Problem to solve - From the data below, return the exact lines starting at the line containing "Open the drawings" and ending at the line containing "Screen dimensions: 1068x589", both included, and nothing else.

[Dataset excerpts]

* * *

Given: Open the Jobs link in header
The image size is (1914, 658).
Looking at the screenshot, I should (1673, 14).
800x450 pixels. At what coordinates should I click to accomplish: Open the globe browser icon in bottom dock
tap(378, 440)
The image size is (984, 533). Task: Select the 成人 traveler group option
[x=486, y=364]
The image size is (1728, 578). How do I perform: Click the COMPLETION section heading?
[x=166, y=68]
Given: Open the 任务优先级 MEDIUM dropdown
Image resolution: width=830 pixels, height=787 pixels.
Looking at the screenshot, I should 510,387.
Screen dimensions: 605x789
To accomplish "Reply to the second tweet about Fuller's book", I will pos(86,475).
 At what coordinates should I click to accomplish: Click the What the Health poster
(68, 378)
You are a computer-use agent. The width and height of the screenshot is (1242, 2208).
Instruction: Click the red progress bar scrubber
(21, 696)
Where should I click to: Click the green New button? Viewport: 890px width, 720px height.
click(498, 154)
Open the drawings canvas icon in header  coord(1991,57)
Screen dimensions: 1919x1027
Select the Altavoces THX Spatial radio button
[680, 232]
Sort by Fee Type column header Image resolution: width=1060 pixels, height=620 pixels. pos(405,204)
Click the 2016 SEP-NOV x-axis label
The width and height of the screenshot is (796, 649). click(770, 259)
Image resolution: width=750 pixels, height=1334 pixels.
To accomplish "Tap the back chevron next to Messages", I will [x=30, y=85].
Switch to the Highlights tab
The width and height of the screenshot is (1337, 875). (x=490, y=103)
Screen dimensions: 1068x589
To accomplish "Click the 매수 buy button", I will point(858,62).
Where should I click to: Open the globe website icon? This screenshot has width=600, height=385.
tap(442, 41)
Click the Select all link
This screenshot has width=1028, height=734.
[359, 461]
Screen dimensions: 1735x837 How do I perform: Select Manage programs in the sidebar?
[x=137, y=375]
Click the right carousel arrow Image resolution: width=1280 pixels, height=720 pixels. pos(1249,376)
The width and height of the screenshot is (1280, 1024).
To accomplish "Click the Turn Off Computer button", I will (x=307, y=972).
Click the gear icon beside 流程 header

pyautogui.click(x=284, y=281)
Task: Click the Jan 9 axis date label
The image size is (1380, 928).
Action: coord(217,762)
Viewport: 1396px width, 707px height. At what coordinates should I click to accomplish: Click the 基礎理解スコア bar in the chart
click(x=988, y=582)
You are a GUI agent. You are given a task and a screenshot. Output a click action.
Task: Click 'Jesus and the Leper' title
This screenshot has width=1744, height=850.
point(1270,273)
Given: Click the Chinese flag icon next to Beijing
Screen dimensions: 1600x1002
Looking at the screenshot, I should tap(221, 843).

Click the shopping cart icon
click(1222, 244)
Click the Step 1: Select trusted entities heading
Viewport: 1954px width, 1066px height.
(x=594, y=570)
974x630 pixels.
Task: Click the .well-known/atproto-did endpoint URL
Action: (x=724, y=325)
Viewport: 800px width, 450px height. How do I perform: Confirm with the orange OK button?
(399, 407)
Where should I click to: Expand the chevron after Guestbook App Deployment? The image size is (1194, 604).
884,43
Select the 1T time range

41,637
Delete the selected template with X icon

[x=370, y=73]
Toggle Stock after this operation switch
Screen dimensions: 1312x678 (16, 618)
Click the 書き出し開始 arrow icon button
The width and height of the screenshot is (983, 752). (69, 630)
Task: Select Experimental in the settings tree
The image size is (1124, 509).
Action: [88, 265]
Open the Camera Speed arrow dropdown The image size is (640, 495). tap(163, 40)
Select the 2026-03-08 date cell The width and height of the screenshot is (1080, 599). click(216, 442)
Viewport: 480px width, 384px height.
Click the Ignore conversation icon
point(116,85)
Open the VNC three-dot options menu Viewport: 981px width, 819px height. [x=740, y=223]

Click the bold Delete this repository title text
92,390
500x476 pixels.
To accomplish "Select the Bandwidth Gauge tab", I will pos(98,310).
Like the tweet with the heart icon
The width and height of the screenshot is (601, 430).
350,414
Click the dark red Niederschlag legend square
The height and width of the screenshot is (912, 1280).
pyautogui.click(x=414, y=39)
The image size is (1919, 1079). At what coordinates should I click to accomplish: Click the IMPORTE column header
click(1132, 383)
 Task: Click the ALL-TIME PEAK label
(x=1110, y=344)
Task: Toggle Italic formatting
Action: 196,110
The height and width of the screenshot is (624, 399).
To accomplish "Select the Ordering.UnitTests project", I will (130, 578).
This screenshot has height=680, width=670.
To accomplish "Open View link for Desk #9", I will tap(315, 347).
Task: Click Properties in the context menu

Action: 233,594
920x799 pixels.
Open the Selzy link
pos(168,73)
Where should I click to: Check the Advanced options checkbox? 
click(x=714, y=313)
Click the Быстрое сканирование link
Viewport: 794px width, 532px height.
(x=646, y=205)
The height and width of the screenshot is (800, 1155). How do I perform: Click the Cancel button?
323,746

* * *

Answer to the exercise -
Open the drawings canvas icon in header  coord(1991,57)
Screen dimensions: 1919x1027
Select the Altavoces THX Spatial radio button
[680, 232]
Sort by Fee Type column header Image resolution: width=1060 pixels, height=620 pixels. pos(405,204)
Click the 2016 SEP-NOV x-axis label
The width and height of the screenshot is (796, 649). click(770, 259)
Image resolution: width=750 pixels, height=1334 pixels.
To accomplish "Tap the back chevron next to Messages", I will [x=30, y=85].
Switch to the Highlights tab
The width and height of the screenshot is (1337, 875). (x=490, y=103)
Screen dimensions: 1068x589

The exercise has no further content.